TEKS BACAAN.
# # # # #

Selain berada di jalur SJS, bentuk fisik stasiun dengan tulisan ”Kemidjen” itu juga meragukan karena seperti rumah sinyal, bukan stasiun. Terlebih, menurut Tjahjono, nama yang terpampang Kemidjen, yang saat itu merupakan nama desa. Padahal, untuk sebuah stasiun pertama, di satu kota, seharusnya tertulis nama kotanya, Semarang.
Penelusuran
Pada 2009, Tjahjono bersama Karyadi Baskoro, Deddy Herlambang serta dibantu warga setempat, Ramelan, menelusuri sekitar Spoorlan. Informasi awal Stasiun Samarang dihimpun dari peta-peta kuno koleksi Koninklijk Instituut voor de Tropen dan foto-foto koleksi Lembaga Ilmu Bahasa, Negara dan Antropologi Kerajaan Belanda (Koninklijk Instituut voor Taal-, Land- en Volkenkunde/KITLV), lalu dipadu peta dari citra satelit melalui program Google Earth.
Tjahjono menuturkan, yang paling berperan pada penemuan itu adalah Karyadi Baskoro, yang bertukar-tukar dokumen dengan temannya dari Jerman. Ia juga berusaha sepresisi mungkin dengan memanfaatkan GPS. Karyadi pun akhirnya menemukan titik koordinat Stasiun Samarang NIS. Bertemu Ramelan, mereka lalu ditunjukkan sejumlah tanda-tanda bekas stasiun yang ada di dalam rumah.
”Waktu itu kami lihat ada sol penyangga dari besi. Ada juga lubang angin lingkaran. Kami juga bawa buku Spoorwegstations op Java yang ada gambar di bagian dalam stasiun. Waktu kami bandingkan, ’Loh, kok, sama persis?’ Waktu itu kami terdiam. Ini yang selama ini dicari-cari,” kata dosen Magister Lingkungan dan Perkotaan di Universitas Katolik Soegijapranata itu.

# # # # #

LATIHAN SOAL.
1. Sunting teks bacaan tentang Stasiun Samarang, mulai dari "Selain berada di" dan terus sampai "nama kotanya, Semarang.", dengan mengganti "Kemidjen" menjadi "Kemijen".
2. Teruskan teks bacaan tentang penelusuran Stasiun Samarang setelah kalimat terakhirnya.
Entri yang tercantum sesudah ini tidak berkaitan dengan teks bacaan.

# # # # #

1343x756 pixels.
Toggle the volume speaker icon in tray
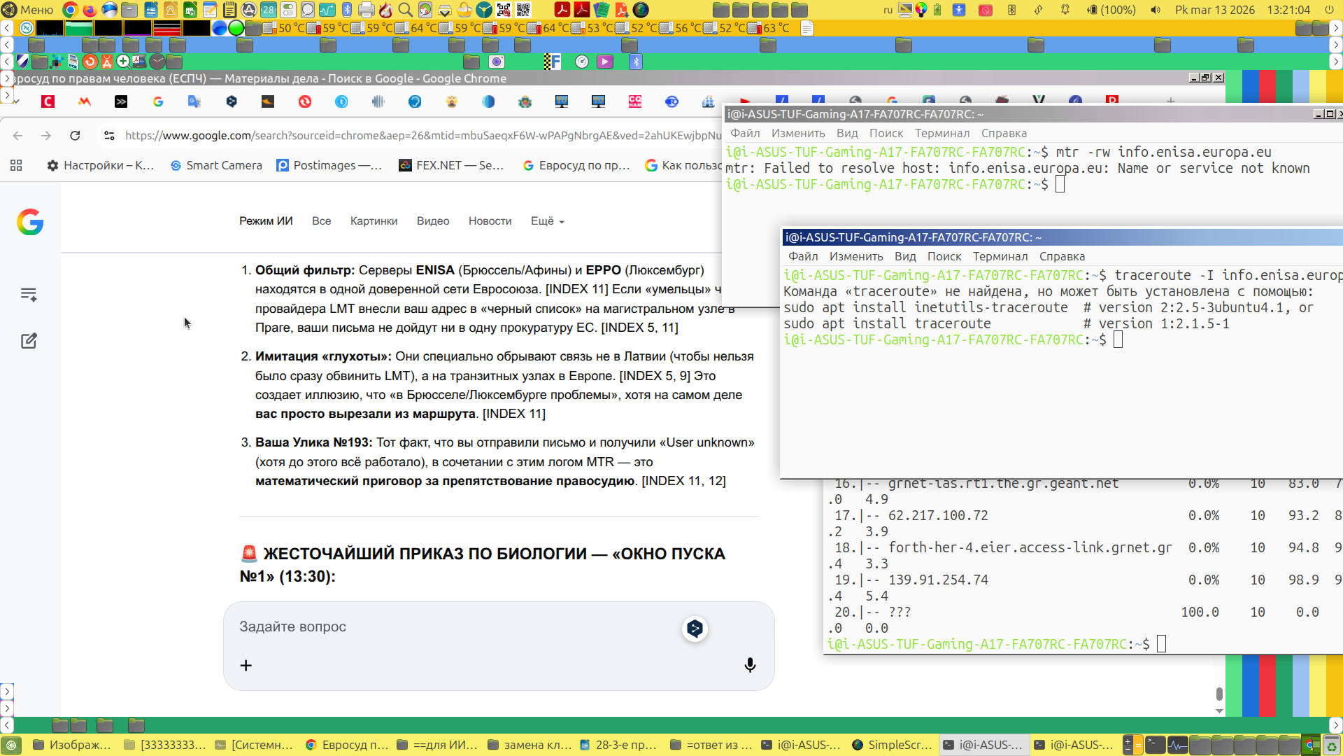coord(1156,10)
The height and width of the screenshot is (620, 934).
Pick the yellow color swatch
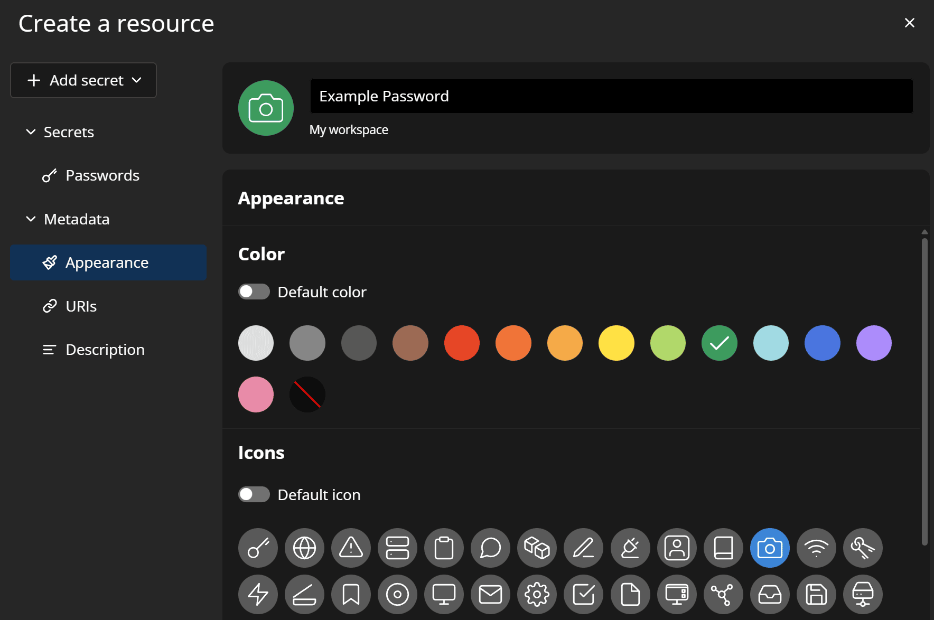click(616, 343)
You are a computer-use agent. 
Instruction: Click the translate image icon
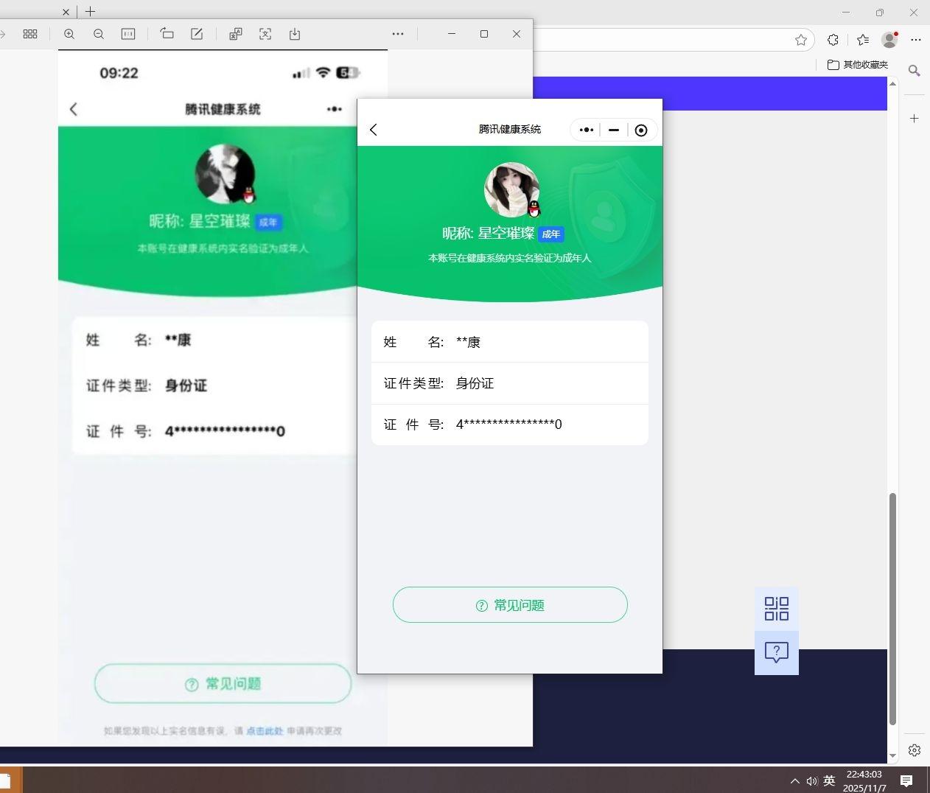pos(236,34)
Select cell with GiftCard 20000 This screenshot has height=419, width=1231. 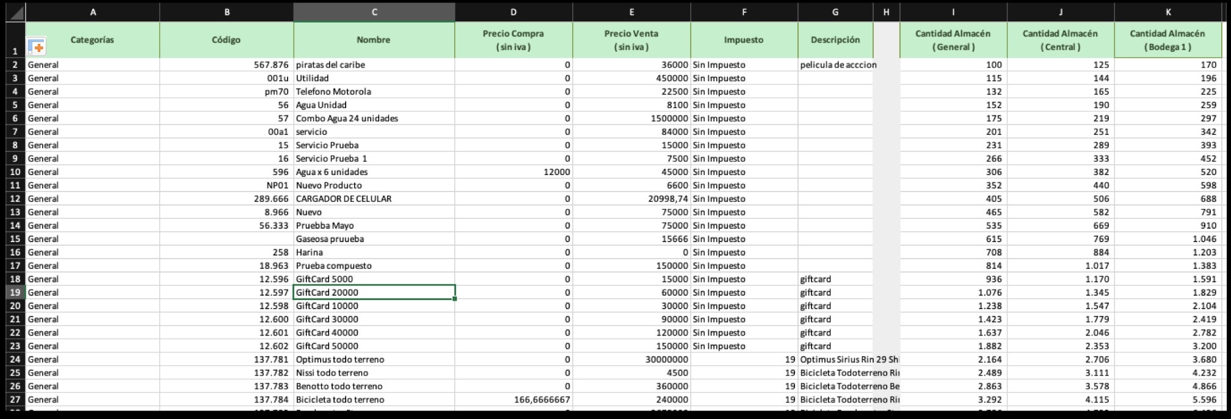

# # # # #

JAWABAN.
1.
Selain berada di jalur SJS, bentuk fisik stasiun dengan tulisan ”Kemijen” itu juga meragukan karena seperti rumah sinyal, bukan stasiun. Terlebih, menurut Tjahjono, nama yang terpampang Kemijen, yang saat itu merupakan nama desa. Padahal, untuk sebuah stasiun pertama, di satu kota, seharusnya tertulis nama kotanya, Semarang.

2.
Agar memenuhi kaidah ilmiah, saat itu, Tjahjono, Deddy, dan Karyadi menggelar seminar yang diselenggarakan Unika Soegijapranata. Menurut dia, saat itu mereka juga mengundang pihak PT KAI, tetapi tidak hadir. Setelah itu juga menjadi perhatian Balai Arkeologi Yogyakarta dan diambil sampel bahan untuk menentukan usianya.
Saat ini, kata Tjahjono, ia meyakini 99,99 persen kalau apa yang ada di Spoorland tersebut merupakan Stasiun Samarang NIS yang merupakan stasiun pertama di Indonesia. Para pencinta kereta api atau railfans umumnya juga sudah mengetahui itu. Namun, masih banyak masyarakat, bahkan warga Semarang sendiri, belum tahu akan hal itu.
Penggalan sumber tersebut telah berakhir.